I called DGEMM function in offload to perform matrix multiplication.
#pragma offload target (mic) in(tempH, tempW, idx, buf: ALLOC FREE)\
in (TransA, TransB, K, alpha, beta: REUSE RETAIN) \
in(startA : length(0) REUSE RETAIN) \
in(dB : length(0) REUSE RETAIN) \
in(startC : length(0) REUSE RETAIN) \
&tempH, &tempW, &K, &alpha, startA, &tempH,
dB, &K, &beta, startC, &tempH);
startA, dB and startC are three arrays transferred to the mic with offlload_transfer(REUSE RETAIN) previously.
Although the buffers are loaded, the aforementioned buffer reloads buffers and allocates new memory to them on mic.
I wrote a simple matrix multiplication function and replace dgemm with this function. It is noteworthy that memory reallocation problem did not occur with this function.
I would appreciate it if someone could explain why running the offload with DGEMM result in memory reallocation and how the problem can be resolved.

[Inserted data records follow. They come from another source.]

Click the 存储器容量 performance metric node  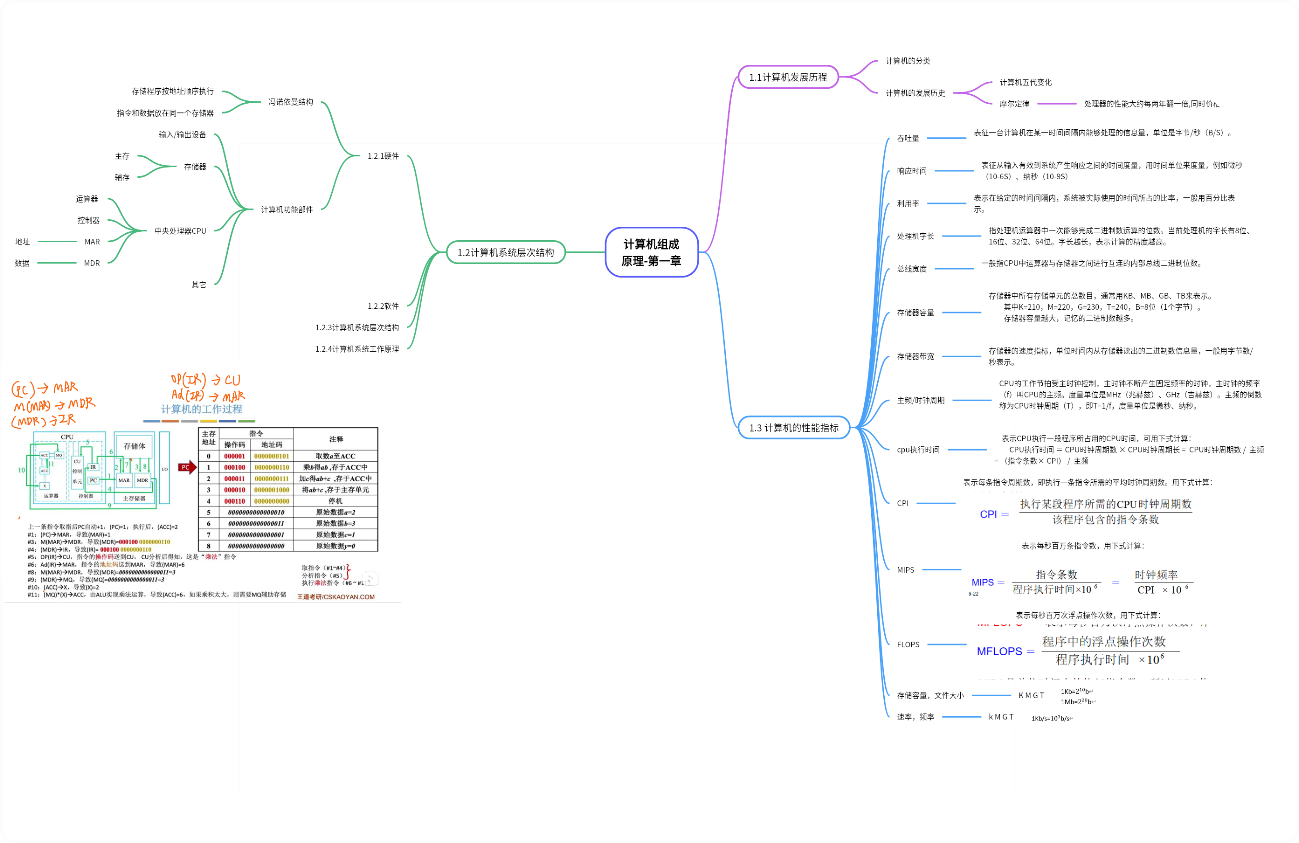[x=915, y=313]
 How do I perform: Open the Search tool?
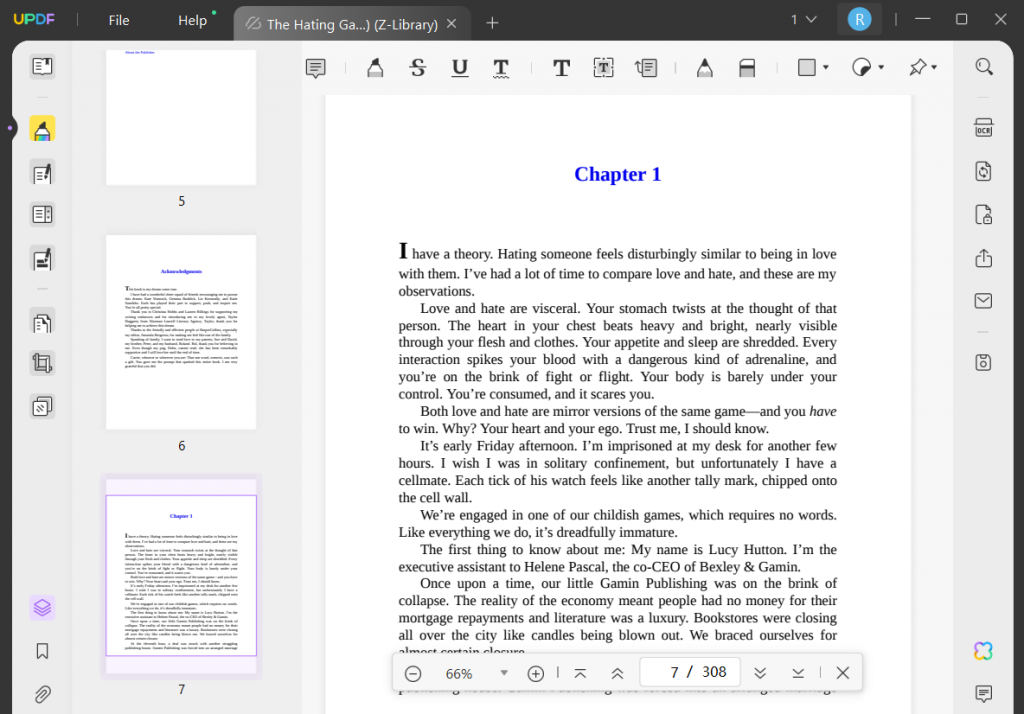coord(983,64)
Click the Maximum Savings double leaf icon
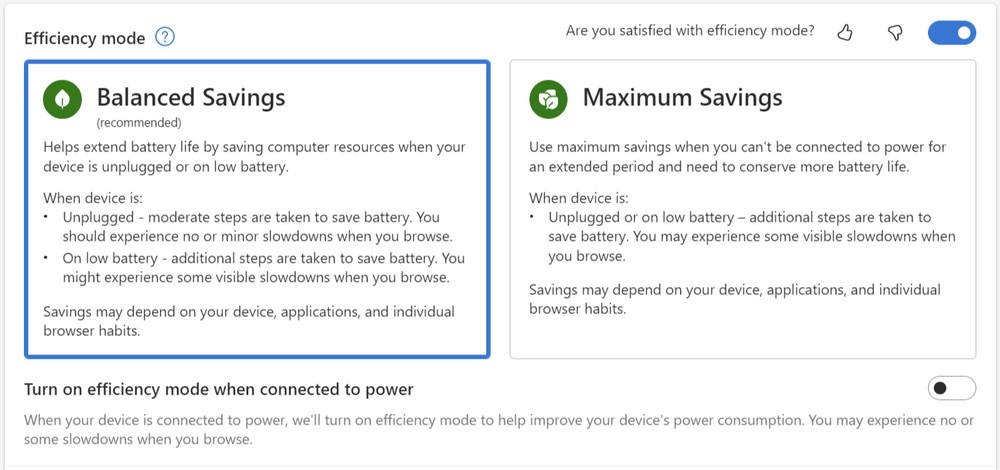1000x470 pixels. click(x=548, y=99)
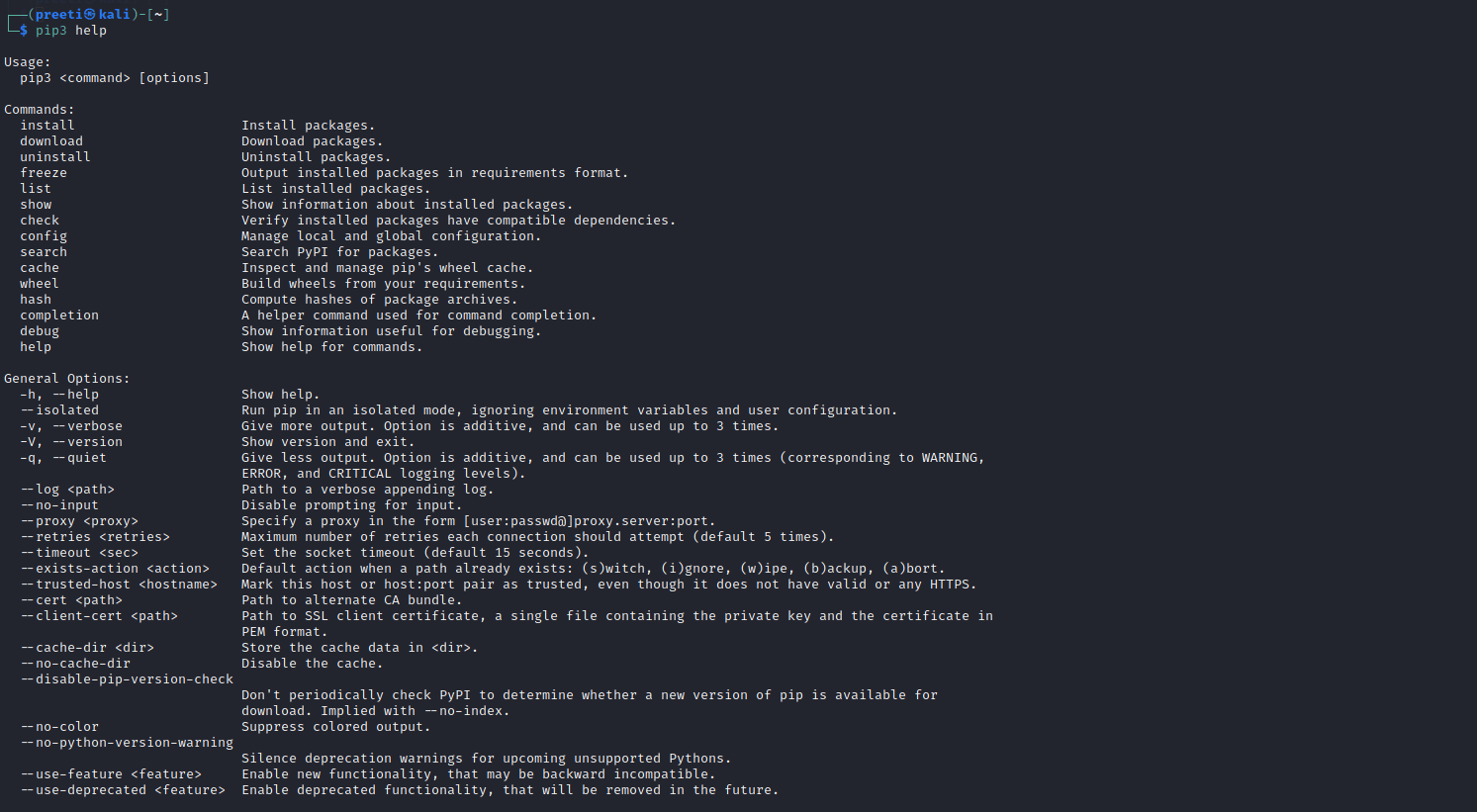
Task: Click the '--client-cert <path>' option
Action: click(99, 616)
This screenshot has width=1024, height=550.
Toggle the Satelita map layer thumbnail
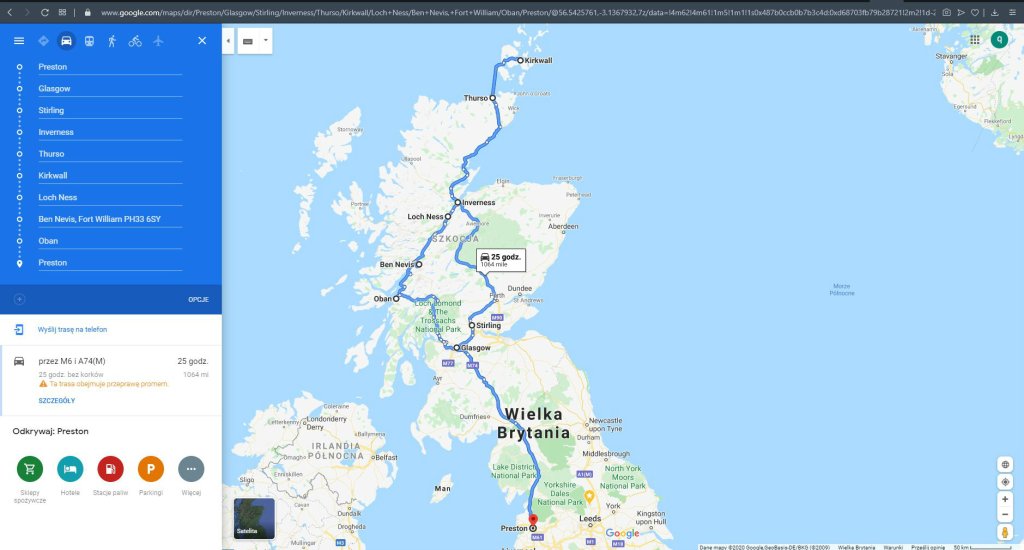pos(254,518)
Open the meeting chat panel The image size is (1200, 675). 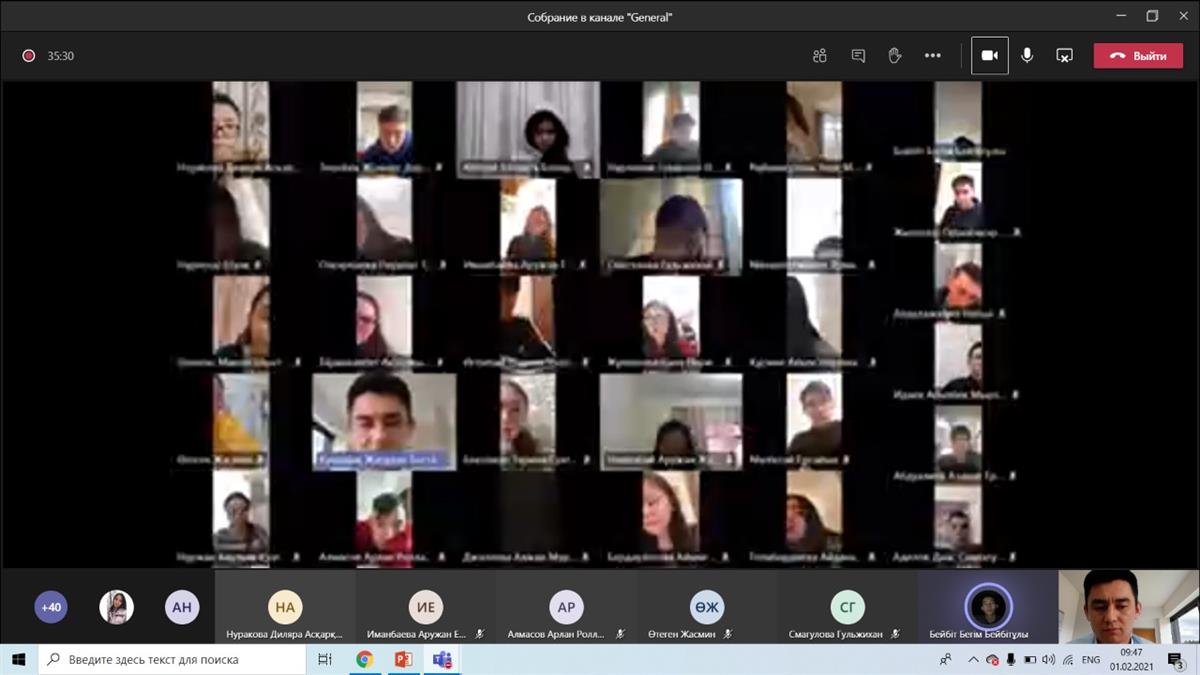tap(858, 56)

Rajiv Deodhar (Intel) wrote:
Could you explain how you concluded that startA, dB and startC have new memory allocated for them?
Hi Mr. Rajiv Deodhar,
I found that this is Dgemm kernel wasting Xeon phi's memory. I set offload-report environment variable and found that the program did not allocate new memory to the buffers. However, it is dgemm kernel using memory more and more each time which is called.
I cannot explain the strange behavior of dgemm. I would appreciate it if you could help me to understand why it happens.